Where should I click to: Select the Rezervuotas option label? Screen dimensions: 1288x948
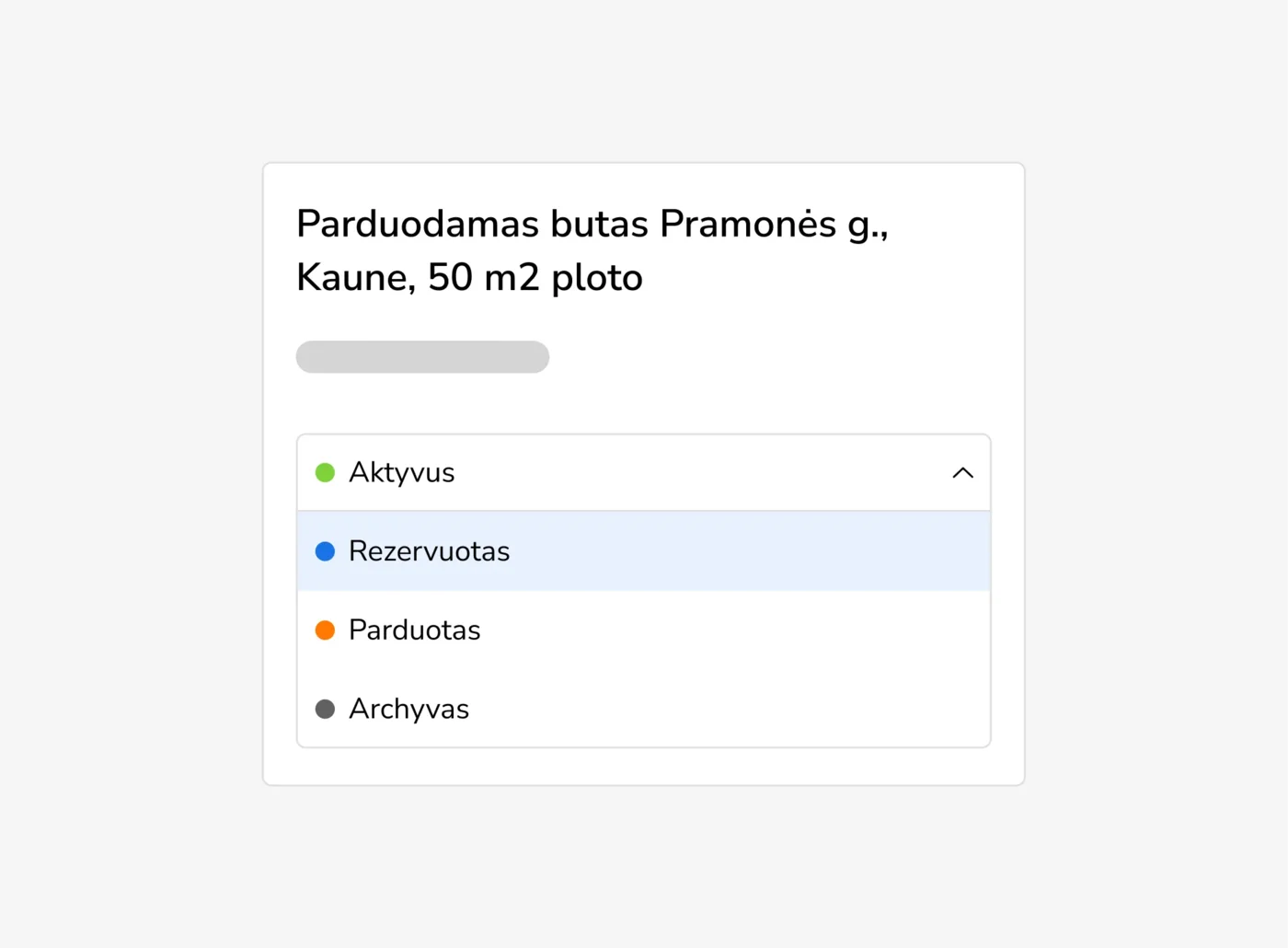coord(429,551)
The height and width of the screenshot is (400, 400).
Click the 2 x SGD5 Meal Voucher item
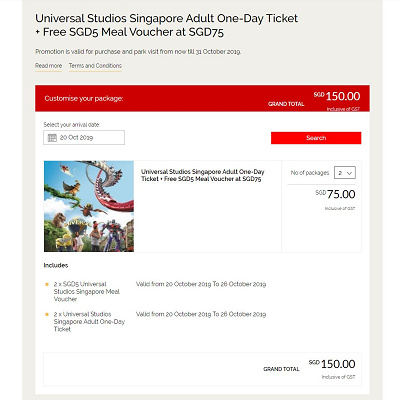(x=87, y=292)
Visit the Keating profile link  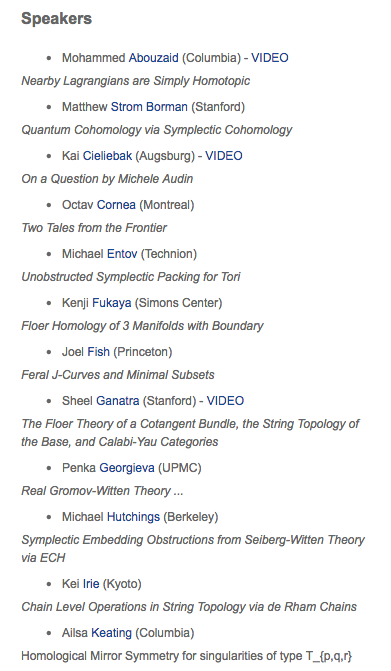(112, 633)
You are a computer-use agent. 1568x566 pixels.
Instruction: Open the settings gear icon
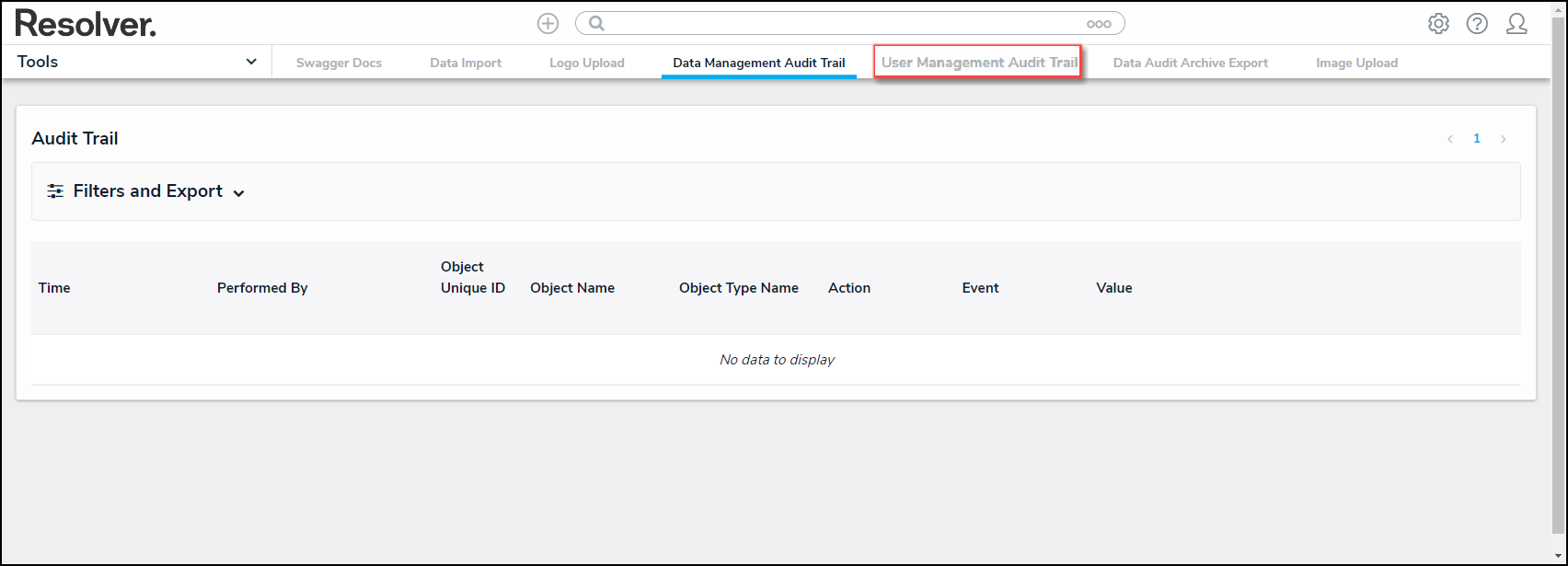[1438, 24]
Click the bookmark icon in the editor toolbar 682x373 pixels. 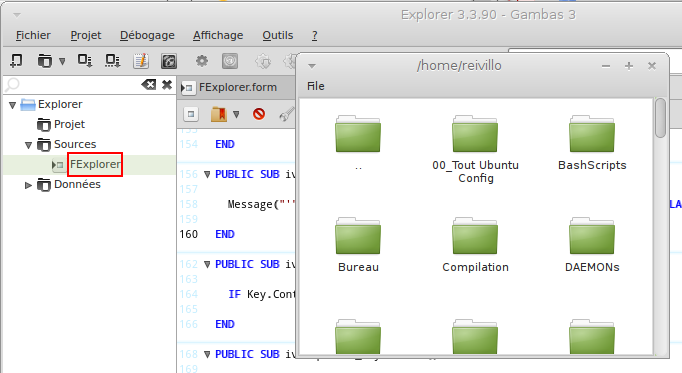coord(219,114)
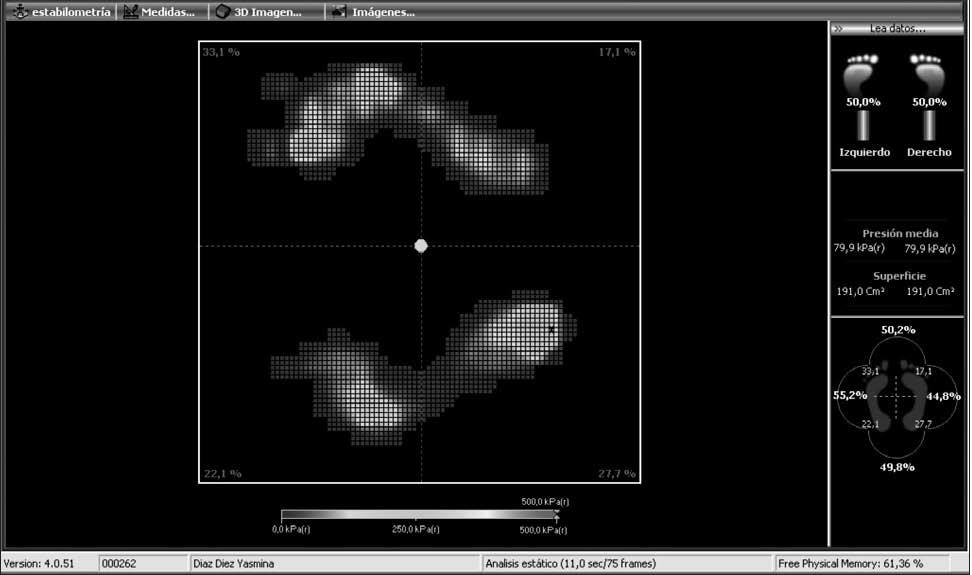Open the Imágenes menu
Viewport: 972px width, 575px height.
(383, 12)
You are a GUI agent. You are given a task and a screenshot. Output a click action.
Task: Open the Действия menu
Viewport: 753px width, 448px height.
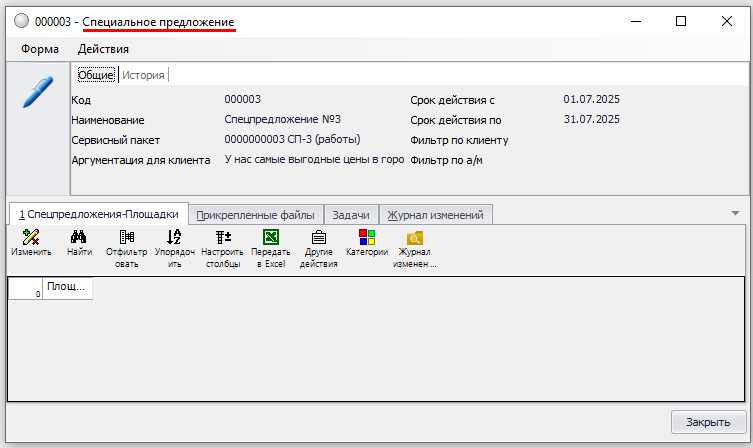(x=103, y=49)
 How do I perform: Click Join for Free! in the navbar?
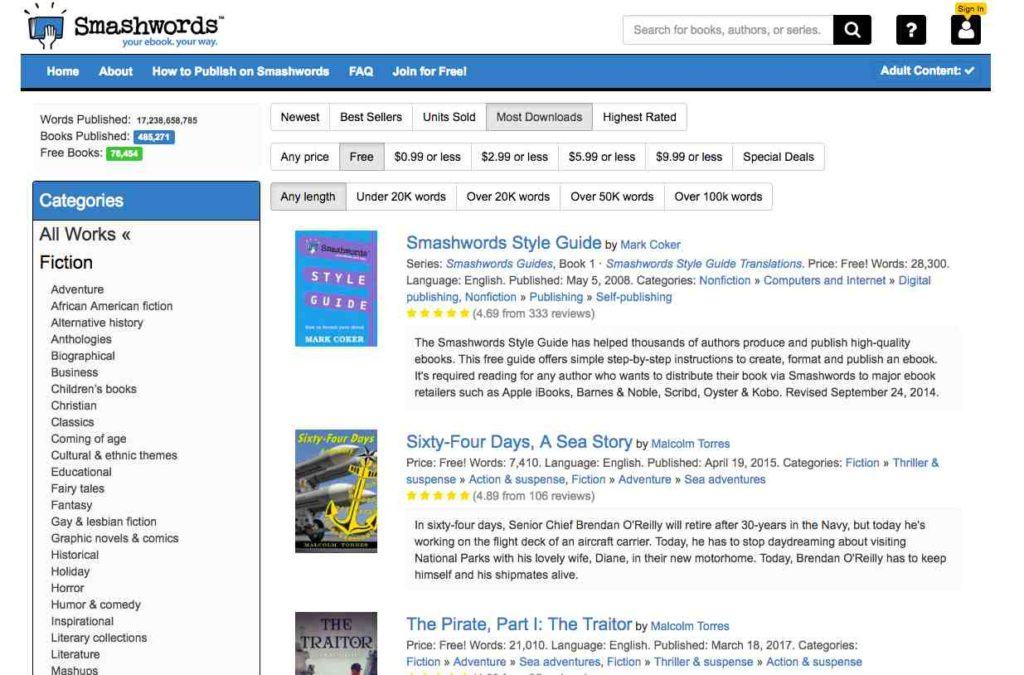429,71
----------
EXERCISE BRIEF
Show all lines above holding the word "agent".

TASK ANSWER
You are a computer-use agent. 1568x566 pixels.
You are a GUI agent. You are given a task and a screenshot. Output a click action.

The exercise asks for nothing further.